Best Friend -- someone I can completely trust, I can chat comfortably 1-on-1 for hours with them, their presence around me is completely natural and I treat them like family. I currently have 2, possibly 3 of these people.

Friend -- a person who I usually share activities with, most of which I do not relate with outside of such activities. Many of them intrigue me and I want to know more about them, however does not usually happen due to lack of commitment or trust (usually the former). There's a good chance I've invited them over to my house at least a couple times. I'd estimate anywhere between 40 and 100 friends.

Acquaintance -- can range anywhere from co-workers, friends-of-friends, business clients, church members, former classmates, etc. If I can remember their name and face (not always the easiest), then they make the acquaintance list. We normally don't share any common activities. If I notice them in a crowd, I may strike up a short conversation. Acquaintance status usually can't be lost. I'd estimate this number to be anywhere from 1,000 to 4,000 and constantly growing.

Acquaintances become friends if we begin engaging in a similar activity together, whether it be a work project, game, sport, etc.

Friends become acquaintances if the common activity ceases to exist, if the person moves away, or they have broken my trust to a point where it becomes undesirable to collaborate.


----------



## eltonlight (Sep 1, 2014)

Personally, it is the level of trust.

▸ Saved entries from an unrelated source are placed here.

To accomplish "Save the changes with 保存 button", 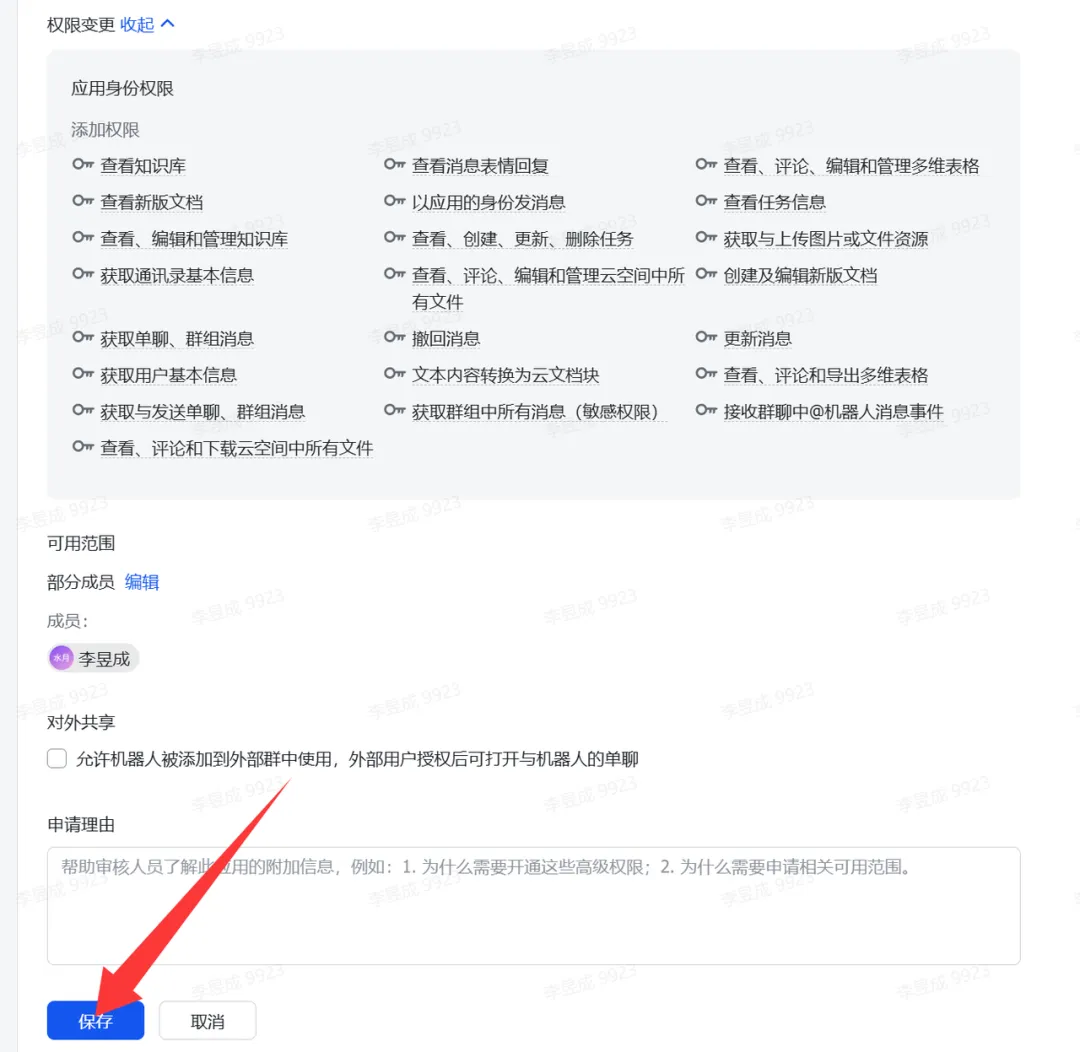I will point(96,1021).
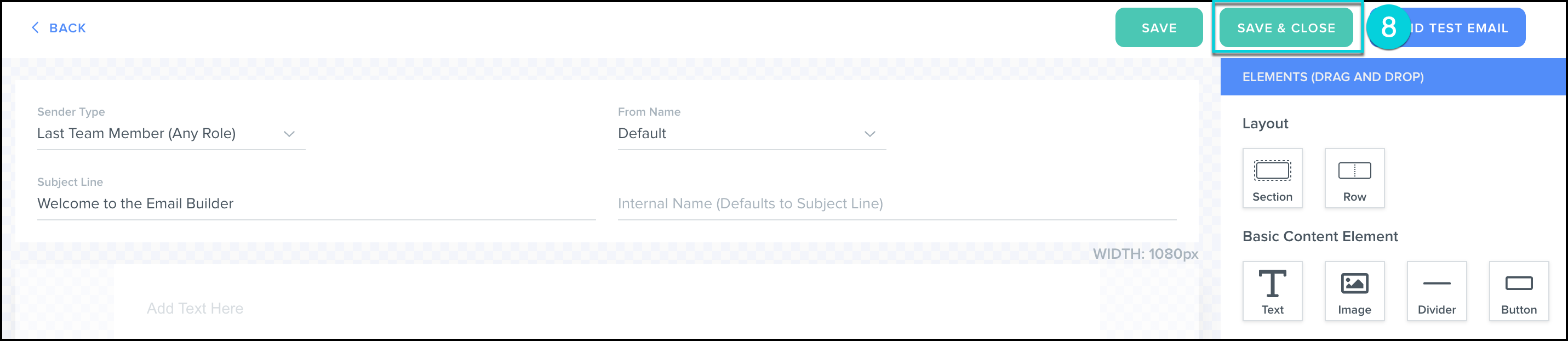The width and height of the screenshot is (1568, 341).
Task: Click the Layout section heading
Action: click(1266, 123)
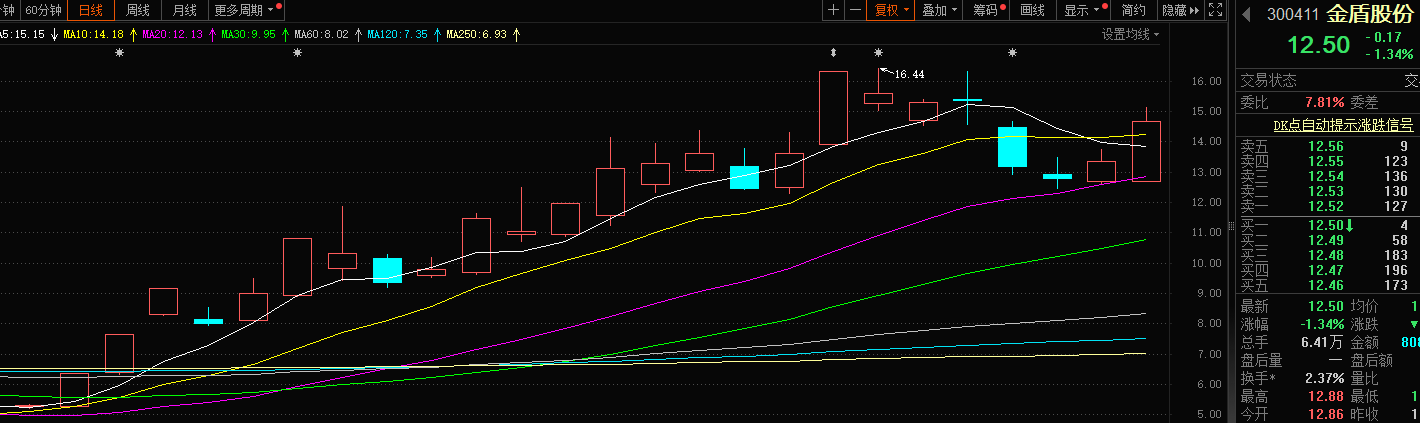The image size is (1420, 423).
Task: Click the left arrow beside stock code 300411
Action: point(1246,14)
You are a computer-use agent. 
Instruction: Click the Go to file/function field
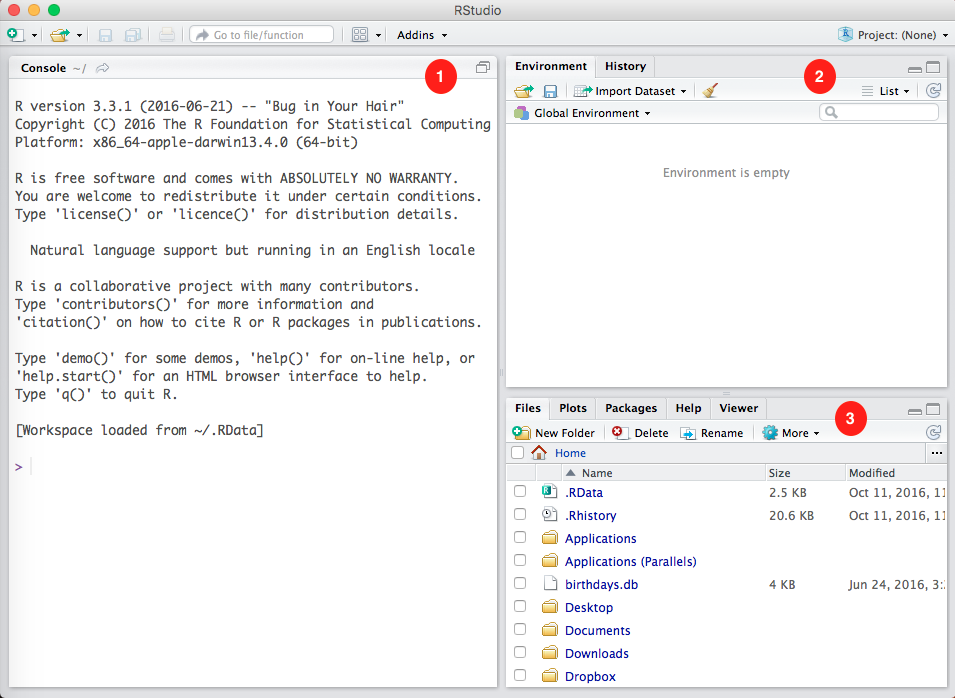click(x=262, y=35)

Well, make understanding the advantages of knowing your neighbor a priority in your life. By doing this, you will reap the benefits of a happier, healthier life that is just a bit less depressed.


----------



## uncertain (May 26, 2012)

Determined by how close you feel to them, and trust.

That's my definition.


----------



## pengryphon (Mar 2, 2014)

Arise, necro-thread! (I didn't notice the date until after I finished my post).

Best friend: One of the (very) few people who I am willing to talk to for no valid purpose, and want to spend time with. The person I trust enough that I may actually go to them when I am having issues. I actually care about their well being and will actively try to take care of them.
Even then, I have several best friends--but one stands above the rest for closeness.

Friend: I probably trust them to some degree, and may occasionally hang out or talk with them. If I feel like it, that is; they can't get me to do something I don't feel like doing. If they are having a hard time, I might feel somewhat bad for them.

Acquaintances: Everyone else who I am on good terms with, but may not trust them or enjoy their company for particularly long. I probably won't open up and talk particularly much around them. And, to be blunt, I seldom feel very much towards them.


----------



## Zoel.fahmi (May 15, 2015)

Best friend : u can ask a favour
Friend : u can ask him/her to make allies when fighting
Aquintance : another hello person


----------



## voicetrocity (Mar 31, 2012)

*Best friend: *Someone I think is awesome, that I keep in contact with on a semi regular basis. Someone I trust and confide in [See Also: Friend]

*Friend: *Someone I know, that doesn't irritate me that keep in contact with on a semi regular basis 

*Acquaintance:* Is someone that I may know their name, but not much else about them. Maybe a co-worker (or in past, classmate) who our friendship stays within the confines of a shared activity/interest/whatever.


----------